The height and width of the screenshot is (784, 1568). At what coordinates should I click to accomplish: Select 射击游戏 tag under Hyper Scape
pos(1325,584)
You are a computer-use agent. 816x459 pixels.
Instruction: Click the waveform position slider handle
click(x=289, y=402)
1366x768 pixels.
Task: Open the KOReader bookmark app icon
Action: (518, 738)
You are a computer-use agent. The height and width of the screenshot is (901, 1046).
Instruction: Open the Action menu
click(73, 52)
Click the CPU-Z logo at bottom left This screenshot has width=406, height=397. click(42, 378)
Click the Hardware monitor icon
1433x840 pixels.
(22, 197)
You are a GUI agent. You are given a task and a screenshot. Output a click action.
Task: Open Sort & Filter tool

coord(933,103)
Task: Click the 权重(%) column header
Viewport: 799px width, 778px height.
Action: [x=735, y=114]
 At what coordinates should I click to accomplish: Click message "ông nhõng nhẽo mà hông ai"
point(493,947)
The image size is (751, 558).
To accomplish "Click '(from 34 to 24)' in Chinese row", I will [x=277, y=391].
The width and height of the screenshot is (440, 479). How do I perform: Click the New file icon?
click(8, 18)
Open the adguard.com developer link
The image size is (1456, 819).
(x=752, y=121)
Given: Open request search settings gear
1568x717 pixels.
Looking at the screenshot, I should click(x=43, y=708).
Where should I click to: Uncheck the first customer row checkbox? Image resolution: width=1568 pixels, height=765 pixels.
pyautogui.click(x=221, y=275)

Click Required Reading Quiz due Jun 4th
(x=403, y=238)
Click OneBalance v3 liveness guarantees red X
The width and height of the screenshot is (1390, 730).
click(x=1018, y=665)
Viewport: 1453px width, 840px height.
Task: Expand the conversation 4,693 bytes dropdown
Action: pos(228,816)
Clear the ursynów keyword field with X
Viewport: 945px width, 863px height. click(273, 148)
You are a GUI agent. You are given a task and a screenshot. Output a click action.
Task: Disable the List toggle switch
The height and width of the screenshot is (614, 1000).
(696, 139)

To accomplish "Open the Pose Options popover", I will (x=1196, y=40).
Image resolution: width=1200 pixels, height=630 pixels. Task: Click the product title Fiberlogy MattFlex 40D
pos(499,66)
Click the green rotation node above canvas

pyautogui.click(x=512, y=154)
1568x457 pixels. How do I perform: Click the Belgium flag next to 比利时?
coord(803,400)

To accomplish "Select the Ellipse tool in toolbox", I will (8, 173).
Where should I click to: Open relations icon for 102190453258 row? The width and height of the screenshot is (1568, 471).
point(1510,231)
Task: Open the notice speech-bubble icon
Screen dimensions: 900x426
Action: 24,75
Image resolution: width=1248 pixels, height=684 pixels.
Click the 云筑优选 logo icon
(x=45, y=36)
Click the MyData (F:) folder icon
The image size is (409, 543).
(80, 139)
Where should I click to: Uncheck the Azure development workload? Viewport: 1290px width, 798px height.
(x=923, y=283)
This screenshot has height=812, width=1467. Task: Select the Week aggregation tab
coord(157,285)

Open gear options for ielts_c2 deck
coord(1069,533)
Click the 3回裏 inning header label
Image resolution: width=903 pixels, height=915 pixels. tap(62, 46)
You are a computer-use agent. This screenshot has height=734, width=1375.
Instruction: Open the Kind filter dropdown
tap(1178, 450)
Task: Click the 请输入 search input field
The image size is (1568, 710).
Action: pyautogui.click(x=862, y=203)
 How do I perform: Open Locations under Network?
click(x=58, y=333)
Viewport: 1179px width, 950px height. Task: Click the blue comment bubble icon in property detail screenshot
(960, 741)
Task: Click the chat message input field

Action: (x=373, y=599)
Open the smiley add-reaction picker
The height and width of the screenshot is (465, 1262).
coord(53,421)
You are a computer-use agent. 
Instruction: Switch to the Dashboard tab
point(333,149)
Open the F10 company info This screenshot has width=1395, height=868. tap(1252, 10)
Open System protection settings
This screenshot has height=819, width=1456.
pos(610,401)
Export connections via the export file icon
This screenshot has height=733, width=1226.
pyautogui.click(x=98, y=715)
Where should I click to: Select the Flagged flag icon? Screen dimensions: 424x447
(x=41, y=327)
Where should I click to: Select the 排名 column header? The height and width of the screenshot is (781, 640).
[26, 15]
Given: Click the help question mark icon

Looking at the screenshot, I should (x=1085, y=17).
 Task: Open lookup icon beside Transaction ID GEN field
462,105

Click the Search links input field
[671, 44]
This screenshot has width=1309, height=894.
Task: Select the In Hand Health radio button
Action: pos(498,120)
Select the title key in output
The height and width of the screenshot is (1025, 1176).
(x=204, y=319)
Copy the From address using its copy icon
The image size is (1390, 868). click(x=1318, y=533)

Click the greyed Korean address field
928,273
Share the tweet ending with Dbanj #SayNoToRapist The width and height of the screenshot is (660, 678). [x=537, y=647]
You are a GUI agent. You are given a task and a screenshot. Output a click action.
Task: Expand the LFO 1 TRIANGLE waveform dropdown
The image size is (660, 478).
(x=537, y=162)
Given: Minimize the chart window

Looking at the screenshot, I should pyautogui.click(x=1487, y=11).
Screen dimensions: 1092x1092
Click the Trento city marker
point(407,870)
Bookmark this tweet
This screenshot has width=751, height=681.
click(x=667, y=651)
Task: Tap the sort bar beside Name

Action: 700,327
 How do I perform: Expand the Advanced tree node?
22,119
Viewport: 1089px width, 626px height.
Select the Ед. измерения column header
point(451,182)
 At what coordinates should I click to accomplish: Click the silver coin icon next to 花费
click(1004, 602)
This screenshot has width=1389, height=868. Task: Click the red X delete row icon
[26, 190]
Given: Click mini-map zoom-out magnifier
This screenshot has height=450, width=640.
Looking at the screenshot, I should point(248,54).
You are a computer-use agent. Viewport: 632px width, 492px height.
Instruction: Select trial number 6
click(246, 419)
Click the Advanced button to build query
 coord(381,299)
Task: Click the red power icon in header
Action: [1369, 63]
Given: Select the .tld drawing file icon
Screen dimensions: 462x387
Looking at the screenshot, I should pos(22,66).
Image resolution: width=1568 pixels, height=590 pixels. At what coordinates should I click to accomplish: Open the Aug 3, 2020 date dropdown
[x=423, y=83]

# How to complete this task
Across the listing above, report every line where "computer" occurs.

# Completed task
You are a computer-use agent. 816x459 pixels.
You are a computer-use agent. The height and width of the screenshot is (901, 1046).
You are a computer-use agent. This screenshot has height=734, width=1375.
You are a computer-use agent. 
You are a computer-use agent. Viewport: 632px width, 492px height.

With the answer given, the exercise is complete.